TEXT PASSAGE:
Be mindful of invasive species, how to prevent the spread

Updated Apr 30, 2018
Asian longhorned beetles have the potential to cause more damage than Dutch elm disease, chestnut blight and gypsy moths combined, according to the USDA. Photo: WikipediaAsian longhorned beetles have the potential to cause more damage than Dutch elm disease, chestnut blight and gypsy moths combined, according to the USDA.
Photo: Wikipedia

In recent years, native plants have grown in popularity, but invasive plants, pests and diseases continue to wreak havoc on the environment and costs the United States around $40 billion in crop losses, damaged ecosystems and expensive control efforts.

April is designated Invasive Plant, Pest and Disease Awareness Month and it is important to educate both your crews and your clients on how to prevent the spread of invasive species.

Without natural predators to keep them in check, these species are able to grow and spread rapidly while destroying or displacing the native plants and insects.

Asian longhorned beetles, emerald ash borers and fire ants are all examples of invasive insects that are devastating and difficult to control.

The best way to counter invasive species is to prevent their introduction in the first place with some straightforward steps.

“People wonder if their individual actions really matter,” Osama El-Lissy, USDA’s Animal and Plant Health Inspection Service’s Plant Protection and Quarantine Deputy Administrator, told Sierra Sun Times. “The answer is yes. If you’re not careful, you can unknowingly spread invasive pests by simply taking firewood on a camping trip, buying plants or seeds online or mailing a friend a gift of homegrown fruit.”

HOW TO COMPLETE THIS TASK: Decide whether each statement agrees with the invasive species text above, answering yes or no and quoting the words of the text that decide it. (a) Invasive species cost the United States about $40 billion. (b) March is the month set aside for invasive species awareness. (c) Emerald ash borers are given as an example of an invasive plant.

DATA SHOWN:
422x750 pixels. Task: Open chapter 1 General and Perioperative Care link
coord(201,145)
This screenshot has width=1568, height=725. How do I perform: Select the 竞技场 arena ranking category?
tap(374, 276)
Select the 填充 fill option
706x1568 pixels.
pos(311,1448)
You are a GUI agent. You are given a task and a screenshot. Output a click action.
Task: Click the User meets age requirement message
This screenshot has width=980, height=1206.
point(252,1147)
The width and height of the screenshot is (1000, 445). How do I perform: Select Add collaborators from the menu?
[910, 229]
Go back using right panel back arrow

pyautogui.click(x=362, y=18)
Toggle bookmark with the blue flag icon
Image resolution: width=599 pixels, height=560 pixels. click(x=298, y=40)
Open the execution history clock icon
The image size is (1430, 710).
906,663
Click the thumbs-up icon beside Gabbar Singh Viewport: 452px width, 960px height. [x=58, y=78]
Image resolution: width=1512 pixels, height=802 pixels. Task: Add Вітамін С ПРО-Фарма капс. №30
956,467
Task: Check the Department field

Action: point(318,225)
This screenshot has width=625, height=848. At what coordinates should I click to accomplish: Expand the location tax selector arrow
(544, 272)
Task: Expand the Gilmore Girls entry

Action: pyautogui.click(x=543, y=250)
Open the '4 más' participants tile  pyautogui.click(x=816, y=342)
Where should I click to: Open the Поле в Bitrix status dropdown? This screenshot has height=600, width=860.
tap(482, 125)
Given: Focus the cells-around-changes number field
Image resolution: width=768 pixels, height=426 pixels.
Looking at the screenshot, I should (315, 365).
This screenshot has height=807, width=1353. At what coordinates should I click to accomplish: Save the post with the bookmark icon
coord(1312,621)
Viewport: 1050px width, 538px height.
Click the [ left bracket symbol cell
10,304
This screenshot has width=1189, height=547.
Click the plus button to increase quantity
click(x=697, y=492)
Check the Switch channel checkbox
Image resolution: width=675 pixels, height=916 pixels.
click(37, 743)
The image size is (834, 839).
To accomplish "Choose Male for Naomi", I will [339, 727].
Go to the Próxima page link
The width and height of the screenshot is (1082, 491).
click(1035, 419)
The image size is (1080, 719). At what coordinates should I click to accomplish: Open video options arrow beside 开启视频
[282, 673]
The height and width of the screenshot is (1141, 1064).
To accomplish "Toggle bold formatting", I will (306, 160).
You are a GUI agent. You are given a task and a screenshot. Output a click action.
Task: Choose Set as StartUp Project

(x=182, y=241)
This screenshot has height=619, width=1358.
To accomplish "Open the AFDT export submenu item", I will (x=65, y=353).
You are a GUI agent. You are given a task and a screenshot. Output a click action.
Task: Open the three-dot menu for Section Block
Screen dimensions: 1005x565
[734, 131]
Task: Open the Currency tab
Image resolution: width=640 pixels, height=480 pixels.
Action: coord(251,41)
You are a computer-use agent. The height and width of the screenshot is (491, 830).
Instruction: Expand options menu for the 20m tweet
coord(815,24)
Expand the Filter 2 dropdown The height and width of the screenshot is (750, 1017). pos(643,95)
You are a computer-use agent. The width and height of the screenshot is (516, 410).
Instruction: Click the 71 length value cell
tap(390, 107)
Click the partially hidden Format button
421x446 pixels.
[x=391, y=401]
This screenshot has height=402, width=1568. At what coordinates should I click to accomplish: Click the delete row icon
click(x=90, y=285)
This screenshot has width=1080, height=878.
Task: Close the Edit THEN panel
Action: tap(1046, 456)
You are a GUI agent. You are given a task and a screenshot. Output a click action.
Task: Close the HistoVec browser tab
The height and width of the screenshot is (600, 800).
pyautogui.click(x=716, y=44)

EXERCISE SOLUTION:
(a) Yes: "costs the United States around $40 billion in crop losses, damaged ecosystems and expensive control efforts"
(b) No: "April is designated Invasive Plant, Pest and Disease Awareness Month"
(c) No: "Asian longhorned beetles, emerald ash borers and fire ants are all examples of invasive insects"